Skinny è bello. Skinny è moda. Skinny è modello. Skinny è vita. Quel che hanno fatto i media alla generazione cresciuta durante gli anni ’90, è uno di quei taboo di cui troppo poco si parla. La nostra generazione ne porta i segni sulla pelle. Ci hanno nutrito a colpi di skinny culture, di diet culture, di thin privilege, di perenni body shaming, di desiderio normalizzato di essere pelle e ossa, di heroin chic, di modelli inarrivabili. E se oggi i social sono pericolosi, se oggi TikTok, Instagram, gli influencer sono portatori di messaggi tossici, è solo merito dei loro precursori. I social malati sono una conseguenza di una società malata, ben prima che esistesse internet.

Ricordo ancora le pagine satinate delle riviste che sfogliavo, di quei corpi incollati sulle riviste, che poi vedevo muoversi tra le interviste strappate su MTV. Tra i film che vedevo. Corpi estremamente magri, ossuti, corpi di donne senza forme, alte e belle. E noi, ci guardavamo allo specchio e i nostri corpi non erano mai come quelli che i media e la televisione ci mostravano. Gli anni ’90 sono stati spietati coi corpi delle donne: i media li hanno plasmati secondo ciò che voleva la società. Annientare il corpo della donna e convincere tutti, attraverso un modus operandi estremamente acuto e efficiente, che le donne dovevano praticamente annullarsi. Via la massa grassa, via il seno, via i fianchi, via tutto. Sì alle diete spietate, che riempivano le pagine dei giornali: come perdere X kg in 7 giorni. Forse togliendosi la pelle, pensavo io. Quelle diete che leggevamo su quei giornali, sono il preludio a un disturbo alimentare. Via i carboidrati, nemici estremi delle donne, mangiate qualche proteina, e bevete litrate di acqua. Fate tanta attività fisica.

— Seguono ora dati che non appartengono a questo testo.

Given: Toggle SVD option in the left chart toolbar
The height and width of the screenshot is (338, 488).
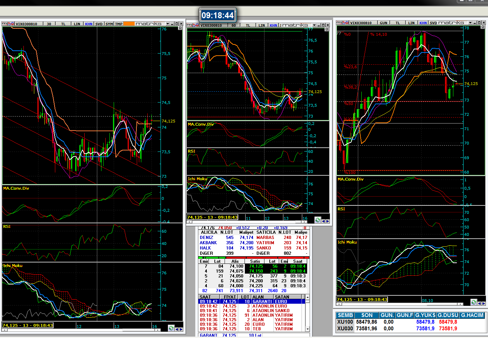Looking at the screenshot, I should 99,24.
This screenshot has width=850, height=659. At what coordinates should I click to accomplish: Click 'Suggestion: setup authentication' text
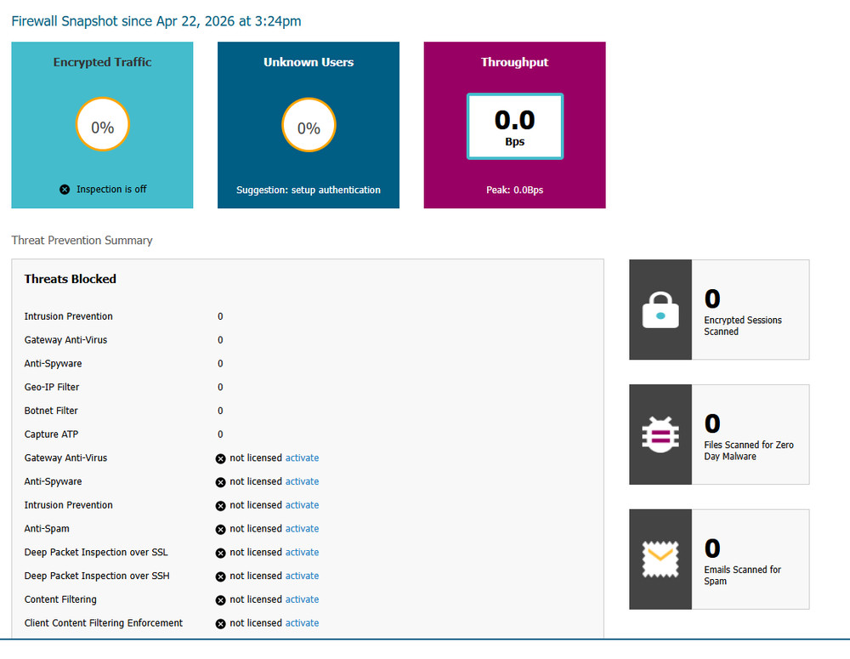(x=309, y=190)
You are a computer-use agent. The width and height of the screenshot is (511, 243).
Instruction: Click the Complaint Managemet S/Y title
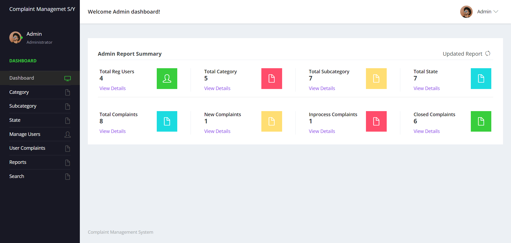pos(42,9)
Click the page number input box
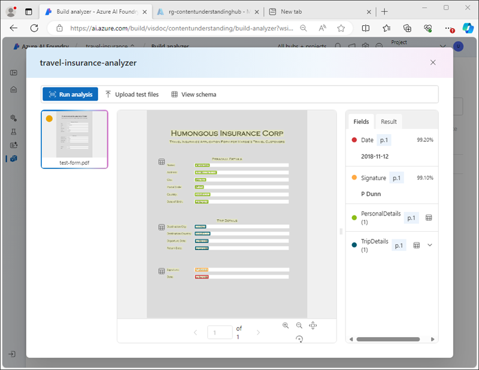The height and width of the screenshot is (370, 479). [x=220, y=332]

Oggi mi chiedo, come sia possibile che tutto questo un tempo è stato legale? Come è possibile che nessuno abbia detto “fermiamoci, questa è un’arma letale”? Perché tutt’ora è ancora legale? Di disturbi del comportamento alimentare si muore. Lentamente, si muore.

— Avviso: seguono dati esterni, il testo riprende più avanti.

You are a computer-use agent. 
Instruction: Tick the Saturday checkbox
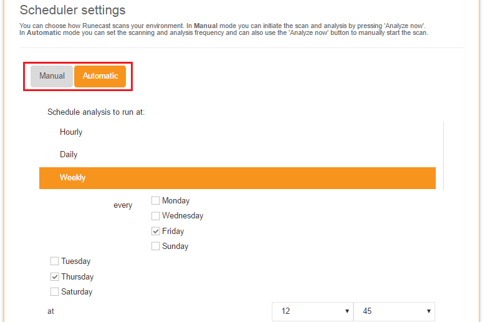pyautogui.click(x=55, y=292)
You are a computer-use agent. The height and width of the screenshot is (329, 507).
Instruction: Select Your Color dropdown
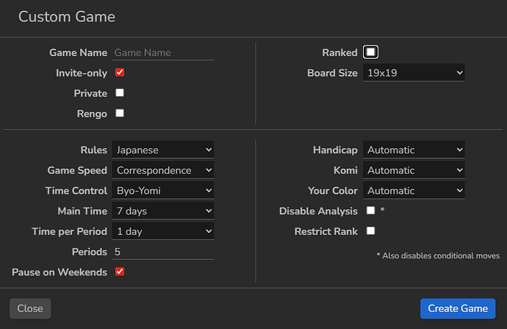(414, 190)
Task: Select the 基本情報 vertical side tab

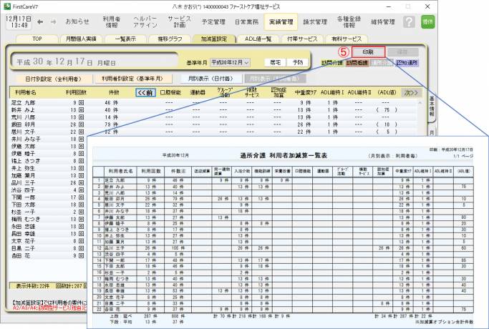Action: point(430,107)
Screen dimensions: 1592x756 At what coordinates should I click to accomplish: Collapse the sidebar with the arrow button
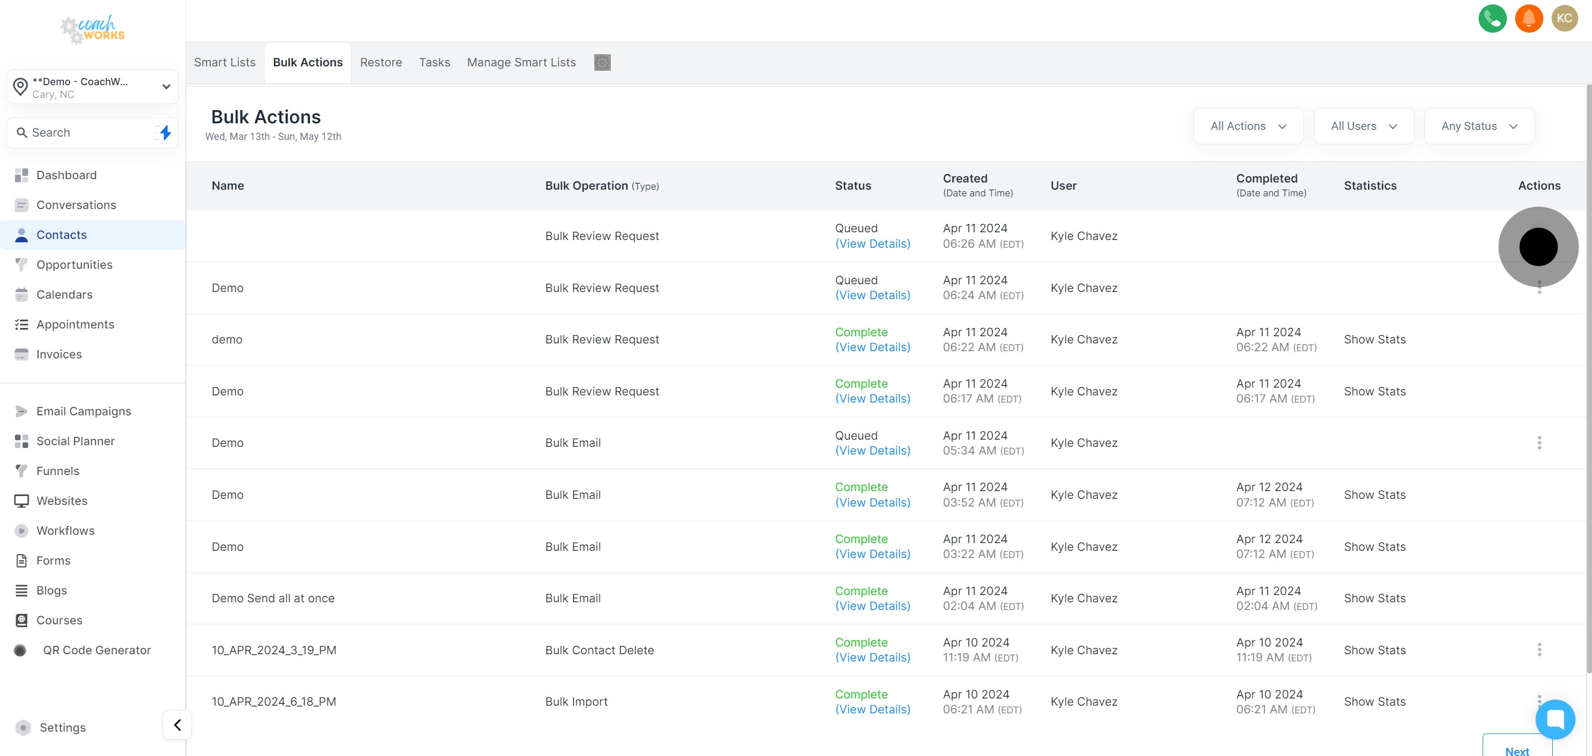177,724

Nessuno dice però che per arrivare ad un livello simile di magrezza, tutt’oggi propinato dai media e dai social, non si non vive più: non si hanno le energie per fare una passeggiata, per pensare, parlare, ridere, per cantare una canzone. Tutto è difficile. Una donna non ha più il ciclo mestruale. Si va in amenorrea. Il corpo va in riserva energetica, va in allerta, perché c’è qualcosa che non va. Ci si consuma. E la vita non funziona più. Avrei voluto un bel disclaimer su quelle diete killer. E lo vorrei su qualsiasi contenuto triggerante sui social.  Su qualsiasi messaggio sbagliato. Su qualsiasi commento sbagliato.

Vorrei che proteggessimo i corpi. Qualsiasi corpo. Che avessimo cura di noi. Dell’altro. Che smettessimo di dire sempre le cose sbagliate. Che imparassimo a capire cosa c’è dietro ogni singolo atteggiamento tossico della società.

Perché un giorno, nessun* più dovrà più morire di disturbi alimentari.